◆ **Supplied data**:

----------

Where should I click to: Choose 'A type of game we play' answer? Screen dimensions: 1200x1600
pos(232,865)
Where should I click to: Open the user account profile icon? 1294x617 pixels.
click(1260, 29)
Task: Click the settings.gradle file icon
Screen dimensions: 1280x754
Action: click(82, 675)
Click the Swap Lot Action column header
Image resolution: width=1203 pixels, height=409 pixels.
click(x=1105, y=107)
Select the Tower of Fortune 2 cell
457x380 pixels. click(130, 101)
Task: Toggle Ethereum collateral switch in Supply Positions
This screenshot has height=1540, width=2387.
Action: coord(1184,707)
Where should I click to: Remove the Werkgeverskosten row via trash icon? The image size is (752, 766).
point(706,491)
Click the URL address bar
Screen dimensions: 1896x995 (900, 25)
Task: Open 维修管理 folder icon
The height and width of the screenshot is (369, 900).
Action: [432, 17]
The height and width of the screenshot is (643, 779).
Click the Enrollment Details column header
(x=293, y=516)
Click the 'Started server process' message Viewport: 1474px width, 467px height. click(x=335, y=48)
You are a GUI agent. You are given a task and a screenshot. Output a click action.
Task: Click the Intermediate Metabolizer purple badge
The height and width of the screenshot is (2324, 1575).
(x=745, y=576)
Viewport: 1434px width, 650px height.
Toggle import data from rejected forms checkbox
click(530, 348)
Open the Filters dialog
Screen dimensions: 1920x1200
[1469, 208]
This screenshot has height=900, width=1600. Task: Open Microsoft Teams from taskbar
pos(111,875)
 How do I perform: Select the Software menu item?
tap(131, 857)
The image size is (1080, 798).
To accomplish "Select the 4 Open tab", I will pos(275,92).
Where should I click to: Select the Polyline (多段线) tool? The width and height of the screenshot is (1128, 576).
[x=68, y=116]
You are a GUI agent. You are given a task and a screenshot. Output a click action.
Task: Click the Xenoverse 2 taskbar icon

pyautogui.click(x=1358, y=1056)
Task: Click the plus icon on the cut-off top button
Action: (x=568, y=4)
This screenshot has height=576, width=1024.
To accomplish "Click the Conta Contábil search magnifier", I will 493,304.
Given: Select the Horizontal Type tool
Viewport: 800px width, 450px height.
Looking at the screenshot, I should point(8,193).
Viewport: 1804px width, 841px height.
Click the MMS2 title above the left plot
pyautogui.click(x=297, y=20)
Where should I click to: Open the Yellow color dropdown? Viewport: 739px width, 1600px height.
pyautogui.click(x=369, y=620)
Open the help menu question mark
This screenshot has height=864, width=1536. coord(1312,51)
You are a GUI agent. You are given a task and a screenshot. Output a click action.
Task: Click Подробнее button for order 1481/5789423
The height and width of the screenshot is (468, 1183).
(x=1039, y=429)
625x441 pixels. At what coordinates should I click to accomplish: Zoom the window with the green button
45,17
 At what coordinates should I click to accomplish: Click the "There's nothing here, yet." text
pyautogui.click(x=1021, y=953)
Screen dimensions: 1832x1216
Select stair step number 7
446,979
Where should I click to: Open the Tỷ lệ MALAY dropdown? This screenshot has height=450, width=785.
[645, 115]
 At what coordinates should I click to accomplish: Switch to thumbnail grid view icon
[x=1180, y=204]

----------

◆ **Set exercise**:
Could you transcribe all of the lines above word for word, with nothing changed, added, or left out?

◆ **Task result**:
Where should I click to: Choose 'A type of game we play' answer? Screen dimensions: 1200x1600
pos(232,865)
Where should I click to: Open the user account profile icon? 1294x617 pixels.
click(1260, 29)
Task: Click the settings.gradle file icon
Screen dimensions: 1280x754
Action: click(82, 675)
Click the Swap Lot Action column header
Image resolution: width=1203 pixels, height=409 pixels.
click(x=1105, y=107)
Select the Tower of Fortune 2 cell
457x380 pixels. click(130, 101)
Task: Toggle Ethereum collateral switch in Supply Positions
This screenshot has height=1540, width=2387.
Action: coord(1184,707)
Where should I click to: Remove the Werkgeverskosten row via trash icon? The image size is (752, 766).
point(706,491)
Click the URL address bar
Screen dimensions: 1896x995 (900, 25)
Task: Open 维修管理 folder icon
The height and width of the screenshot is (369, 900).
Action: [432, 17]
The height and width of the screenshot is (643, 779).
Click the Enrollment Details column header
(x=293, y=516)
Click the 'Started server process' message Viewport: 1474px width, 467px height. click(x=335, y=48)
You are a GUI agent. You are given a task and a screenshot. Output a click action.
Task: Click the Intermediate Metabolizer purple badge
The height and width of the screenshot is (2324, 1575).
(x=745, y=576)
Viewport: 1434px width, 650px height.
Toggle import data from rejected forms checkbox
click(530, 348)
Open the Filters dialog
Screen dimensions: 1920x1200
[1469, 208]
This screenshot has height=900, width=1600. Task: Open Microsoft Teams from taskbar
pos(111,875)
 How do I perform: Select the Software menu item?
tap(131, 857)
The image size is (1080, 798).
To accomplish "Select the 4 Open tab", I will pos(275,92).
Where should I click to: Select the Polyline (多段线) tool? The width and height of the screenshot is (1128, 576).
[x=68, y=116]
You are a GUI agent. You are given a task and a screenshot. Output a click action.
Task: Click the Xenoverse 2 taskbar icon

pyautogui.click(x=1358, y=1056)
Task: Click the plus icon on the cut-off top button
Action: (x=568, y=4)
This screenshot has height=576, width=1024.
To accomplish "Click the Conta Contábil search magnifier", I will 493,304.
Given: Select the Horizontal Type tool
Viewport: 800px width, 450px height.
Looking at the screenshot, I should point(8,193).
Viewport: 1804px width, 841px height.
Click the MMS2 title above the left plot
pyautogui.click(x=297, y=20)
Where should I click to: Open the Yellow color dropdown? Viewport: 739px width, 1600px height.
pyautogui.click(x=369, y=620)
Open the help menu question mark
This screenshot has height=864, width=1536. coord(1312,51)
You are a GUI agent. You are given a task and a screenshot. Output a click action.
Task: Click Подробнее button for order 1481/5789423
The height and width of the screenshot is (468, 1183).
(x=1039, y=429)
625x441 pixels. At what coordinates should I click to accomplish: Zoom the window with the green button
45,17
 At what coordinates should I click to accomplish: Click the "There's nothing here, yet." text
pyautogui.click(x=1021, y=953)
Screen dimensions: 1832x1216
Select stair step number 7
446,979
Where should I click to: Open the Tỷ lệ MALAY dropdown? This screenshot has height=450, width=785.
[645, 115]
 At what coordinates should I click to accomplish: Switch to thumbnail grid view icon
[x=1180, y=204]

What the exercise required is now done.